* _Given task_
Reproduce the listing lines covering everything from the line containing "Identify the location" down to the line containing "The width and height of the screenshot is (1400, 888).", swapping "My Account" for "Order History" and keeping all else unchanged. Omit the pictures.

* _Material provided_
--------
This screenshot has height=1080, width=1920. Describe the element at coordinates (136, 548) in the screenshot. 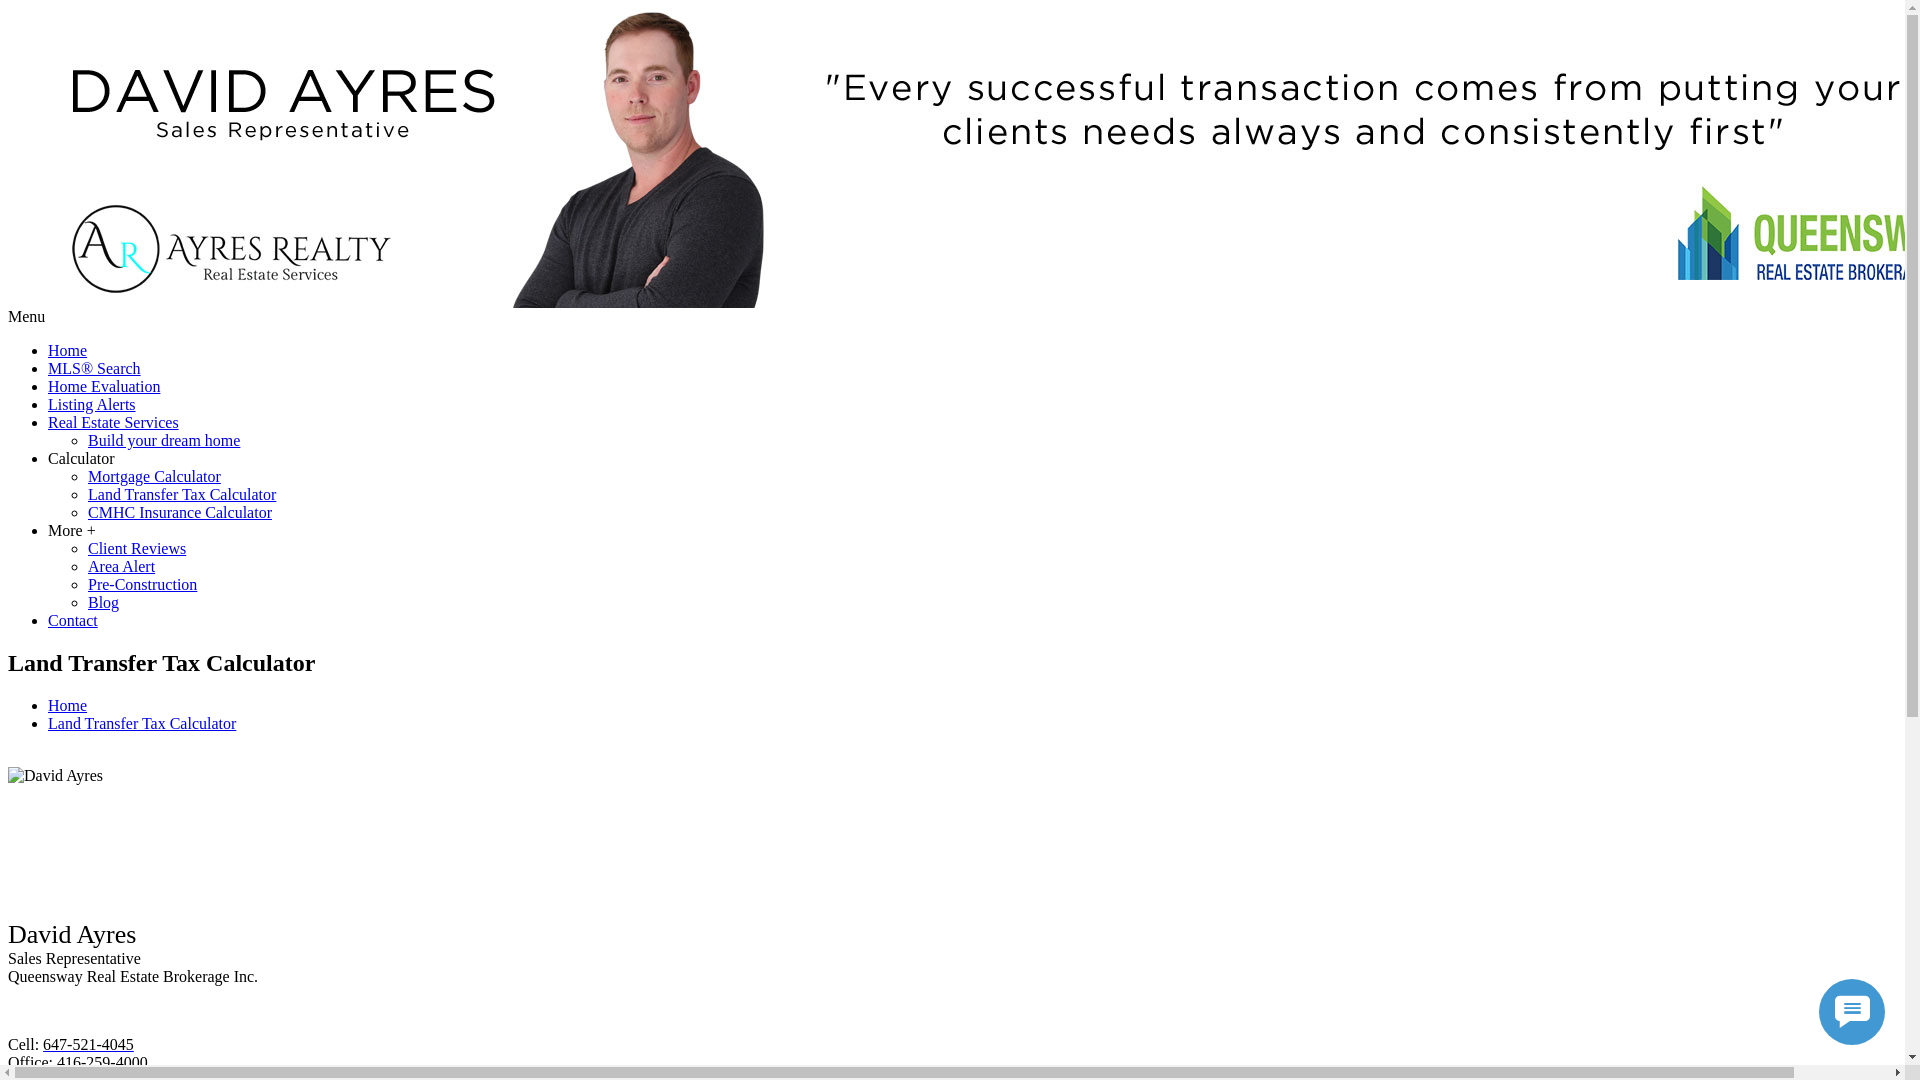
--------
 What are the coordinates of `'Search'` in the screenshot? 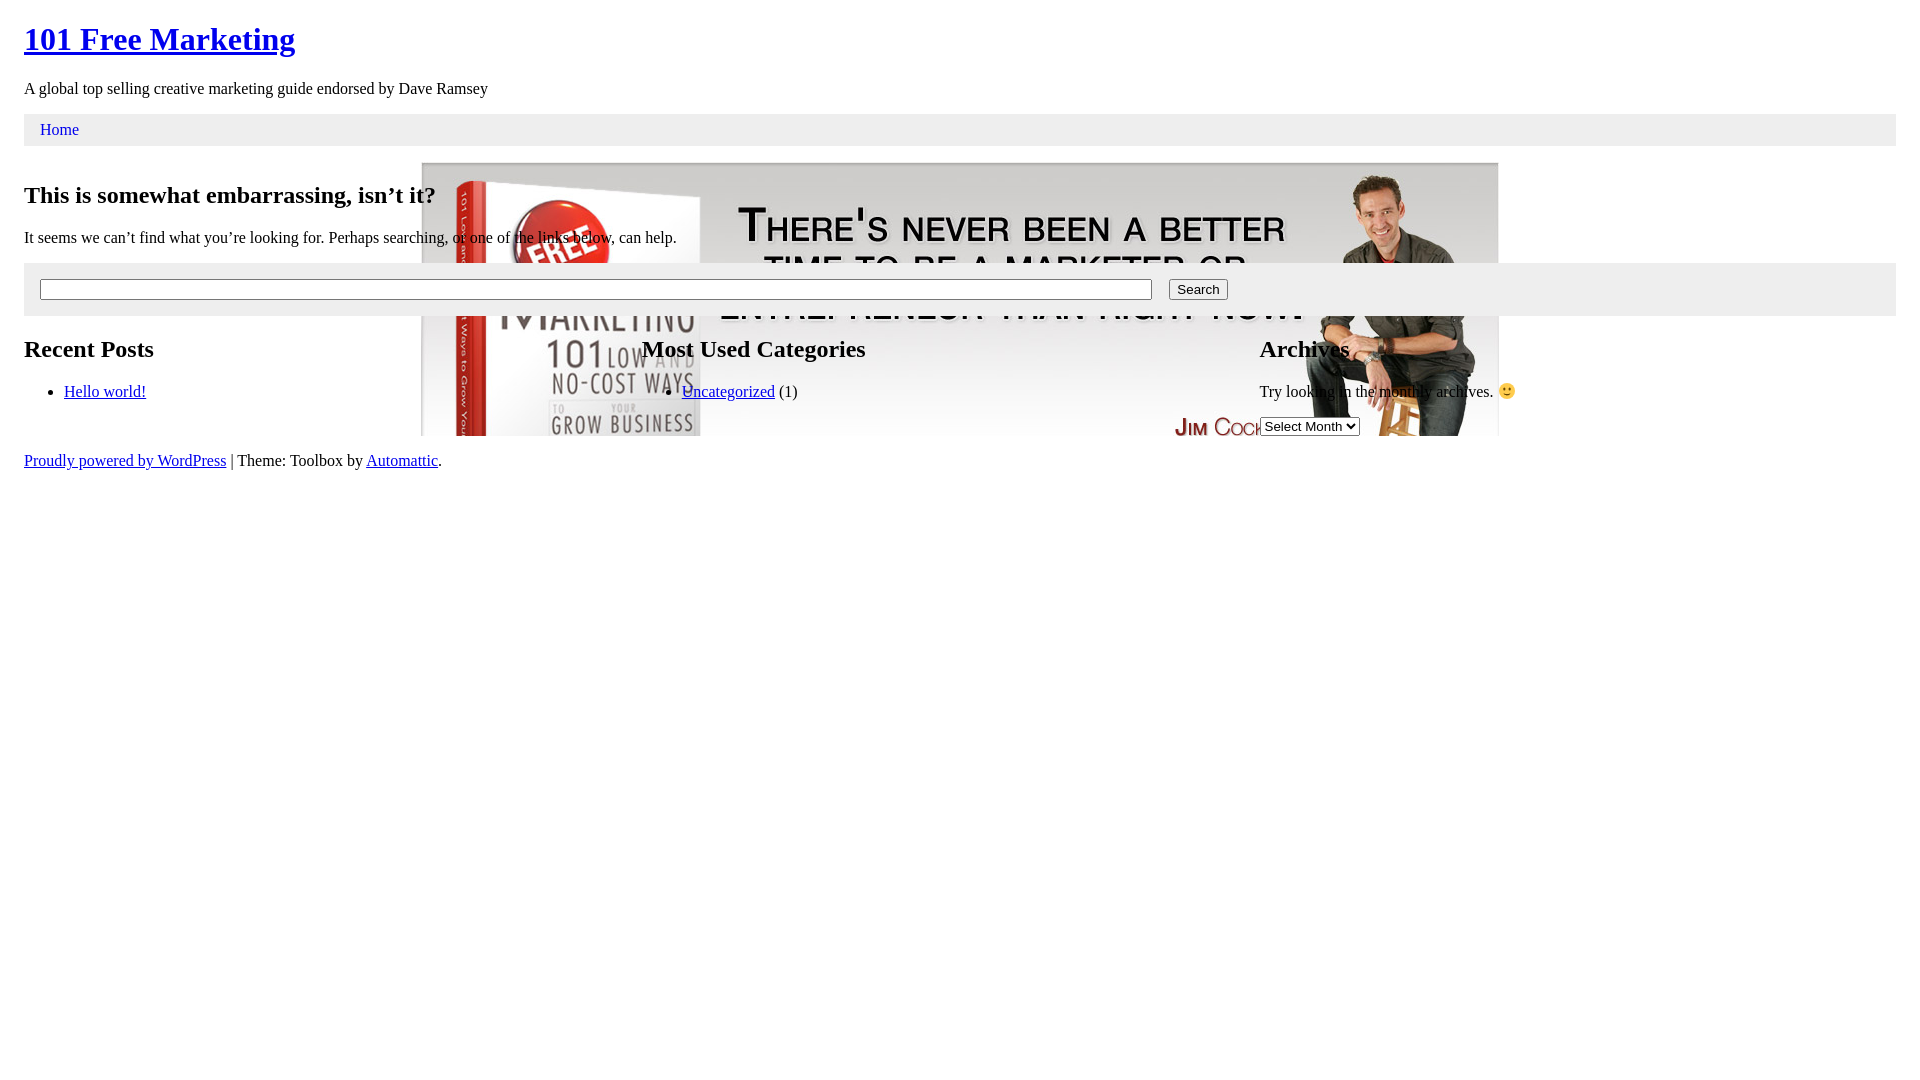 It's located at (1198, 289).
--------
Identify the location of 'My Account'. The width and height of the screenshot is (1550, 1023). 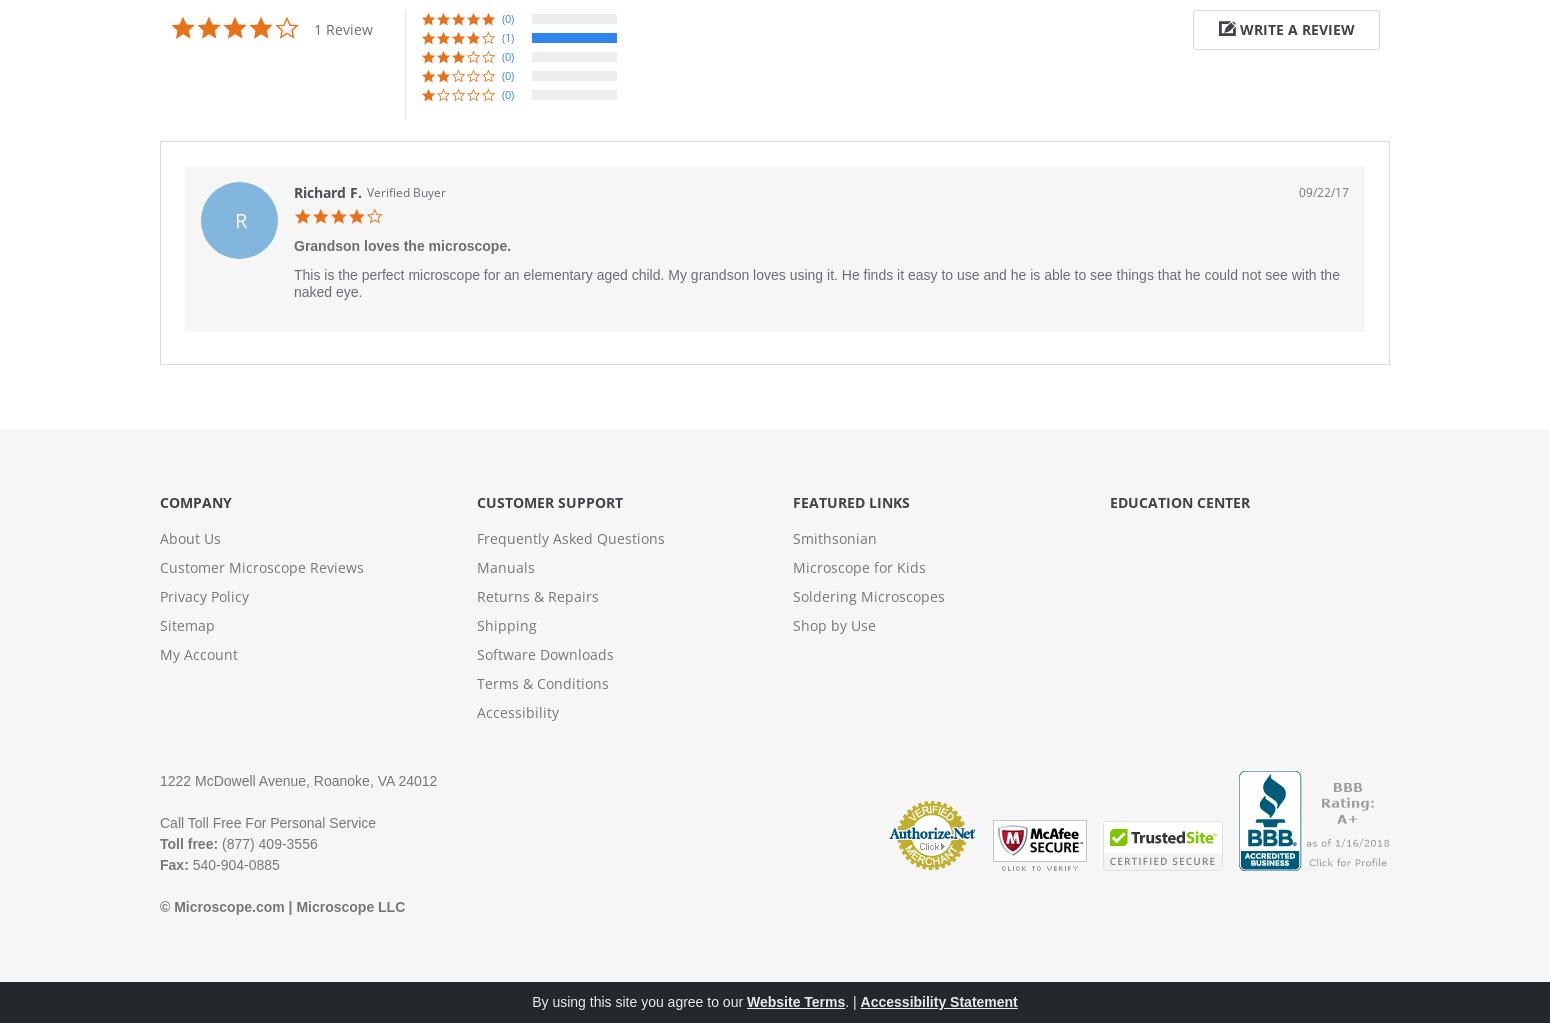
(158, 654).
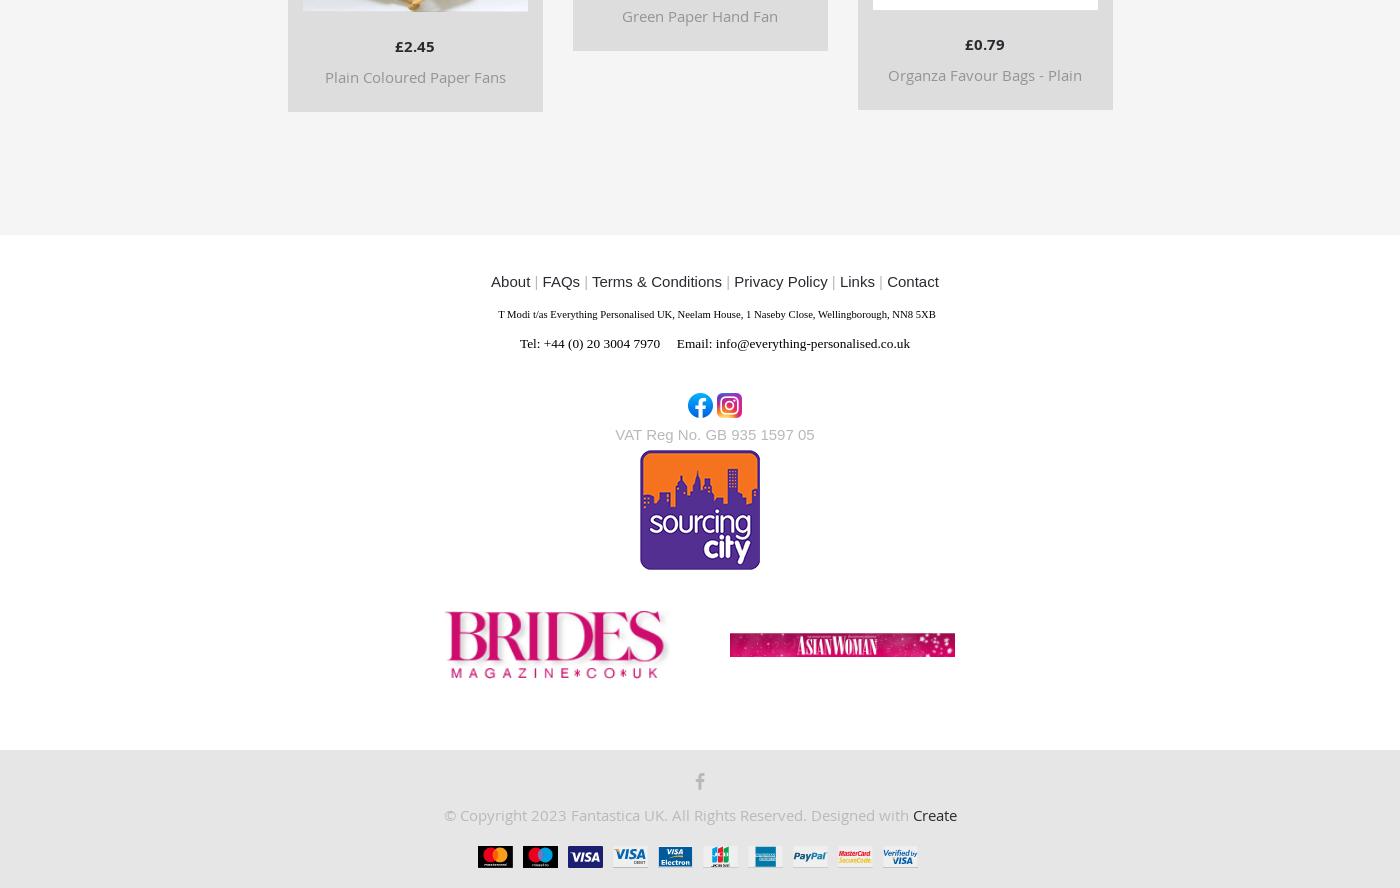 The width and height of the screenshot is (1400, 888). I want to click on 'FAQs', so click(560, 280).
--------
* _Task response_
Identify the location of 'Order History'. The width and height of the screenshot is (1550, 1023). 
(158, 654).
 The width and height of the screenshot is (1400, 888). I want to click on 'FAQs', so click(560, 280).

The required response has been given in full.